Why You Should Be Worried About Ag-Gag Bills
The next time you scoff at the number of labels given the meat you buy (pasture-raised, free-range, hormone- and antibiotic-free, etc.), consider this: Those labels may soon become your only window into what happens on most animal farms.
As it is now, consumers already rely heavily on the organizations behind these labels—such as Animal Welfare Approved and Certified Humane—to provide animal welfare standards (to wildly varying degrees, since, unlike the certified organic label, there is no unified federal standard behind such terms). Another option is buying meat from a small-scale producer who offers his customers more transparency than average (a terrific option for some, but one that is neither affordable nor accessible for all of us). What many of us don’t realize, however, is just how dependent consumers have become on undercover documentation of factory farms.
Take last year’s footage of downer cows being led to slaughter in a large California plant called Central Valley Meat. Whether you had the stomach to watch it or not (I don’t blame you if you didn’t), you may recall that this practice—of slaughtering cows that are so debilitated they can no longer walk—has truly frightening food-safety implications. Thanks to the footage, the plant was temporarily shut down last August (before reopening in September). But even more importantly, it raised the issue of what happens inside factory farms, and caused many of us to think hard about whether the food that comes from such places belongs on our plates. (There have been similar exposes in slaughterhouses, including one in Chino, CA, in 2008.)
It’s sad but true that most factory farms would rather spend their time stopping such documentation from occurring than cleaning up their actual practices. And that’s where “ag-gag bills “enter the picture. The idea with this legislation is to make the punishment for illegally documenting farms so extreme (a misdemeanor at best, a felony at worst) it stops such practices in their tracks.
Also called anti-whistleblower bills, these laws were proposed in ten states in 2012, and defeated in seven states.

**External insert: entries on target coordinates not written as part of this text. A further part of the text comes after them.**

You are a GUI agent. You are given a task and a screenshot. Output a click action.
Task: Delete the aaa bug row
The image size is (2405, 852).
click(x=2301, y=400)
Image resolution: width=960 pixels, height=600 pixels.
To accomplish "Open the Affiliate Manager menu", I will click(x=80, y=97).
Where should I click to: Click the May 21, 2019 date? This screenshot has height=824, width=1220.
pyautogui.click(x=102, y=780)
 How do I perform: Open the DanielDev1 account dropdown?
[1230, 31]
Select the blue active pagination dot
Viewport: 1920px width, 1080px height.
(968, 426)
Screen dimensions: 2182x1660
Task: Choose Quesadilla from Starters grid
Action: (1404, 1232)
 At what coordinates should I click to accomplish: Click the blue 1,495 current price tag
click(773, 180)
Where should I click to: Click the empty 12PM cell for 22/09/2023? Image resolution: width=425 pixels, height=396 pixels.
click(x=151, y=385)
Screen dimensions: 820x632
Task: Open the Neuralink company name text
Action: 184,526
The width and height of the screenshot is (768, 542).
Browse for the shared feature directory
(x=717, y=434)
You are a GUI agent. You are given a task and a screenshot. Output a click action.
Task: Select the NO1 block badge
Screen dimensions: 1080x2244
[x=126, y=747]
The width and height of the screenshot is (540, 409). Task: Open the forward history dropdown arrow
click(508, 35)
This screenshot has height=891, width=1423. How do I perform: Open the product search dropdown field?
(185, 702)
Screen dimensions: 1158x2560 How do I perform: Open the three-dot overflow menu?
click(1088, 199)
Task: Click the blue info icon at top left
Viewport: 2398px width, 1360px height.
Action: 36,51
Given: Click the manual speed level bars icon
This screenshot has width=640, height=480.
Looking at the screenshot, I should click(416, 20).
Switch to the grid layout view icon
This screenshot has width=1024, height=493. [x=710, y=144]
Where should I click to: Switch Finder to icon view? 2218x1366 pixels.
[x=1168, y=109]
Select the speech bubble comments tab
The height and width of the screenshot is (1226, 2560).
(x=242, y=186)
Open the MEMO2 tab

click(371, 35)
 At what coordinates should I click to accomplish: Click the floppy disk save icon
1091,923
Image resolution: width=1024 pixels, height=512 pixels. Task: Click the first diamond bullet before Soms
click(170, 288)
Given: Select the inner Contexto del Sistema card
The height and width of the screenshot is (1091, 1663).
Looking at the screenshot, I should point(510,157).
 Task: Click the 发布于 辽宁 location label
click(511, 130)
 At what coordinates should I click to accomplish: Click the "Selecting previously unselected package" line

Groups around the country—including the increasingly effective Humane Society of the U.S. (HSUS), which has its own team of undercover factory farm investigators—raised public concern about the bills, and got the attention of lawmakers. And for a brief moment it looked like ag-gag laws were being seen for what they are: anticonstitutional. (Most food corporations have no problem claiming the first amendment when it benefits them, as is the case with advertising to children.)
Then came an effort to soften the language behind the laws, shifting, in some cases, from outlawing all photos of farms taken without consent to outlawing any false statements used to get hired by a farm with the intent of documenting it. Soon the first laws passed in Iowa (the state with the most factory farms nationwide), Utah, and Missouri.
Lawmakers in New Hampshire, Indiana, Nebraska and Arkansas have all made moves toward passing ag-gag bills in the last few months, while Pennsylvania and Tennessee have them pending.
And this week, a bill in Wyoming made considerable headway toward being signed into law (it was approved by the house, but as yet to pass through the state senate). On a similar, if perhaps more draconian note, Food Safety News reported this week that a senator in Illinois introduced a bill “calling for criminal charges to be brought against anyone who makes a complaint about the inhumane treatment of animals that is found to be ‘false or unfounded’ by the state Department of Agriculture.”
All this leads one to wonder: Isn’t it bad enough that our current food system has so little built-in transparency that people have to go undercover in some of the worst working conditions in the free world just to keep things from getting worse?
Don’t eaters need more transparency, rather than less? I’d be willing to bet that most factory farm investigators would gladly give up their jobs. Just not for this reason.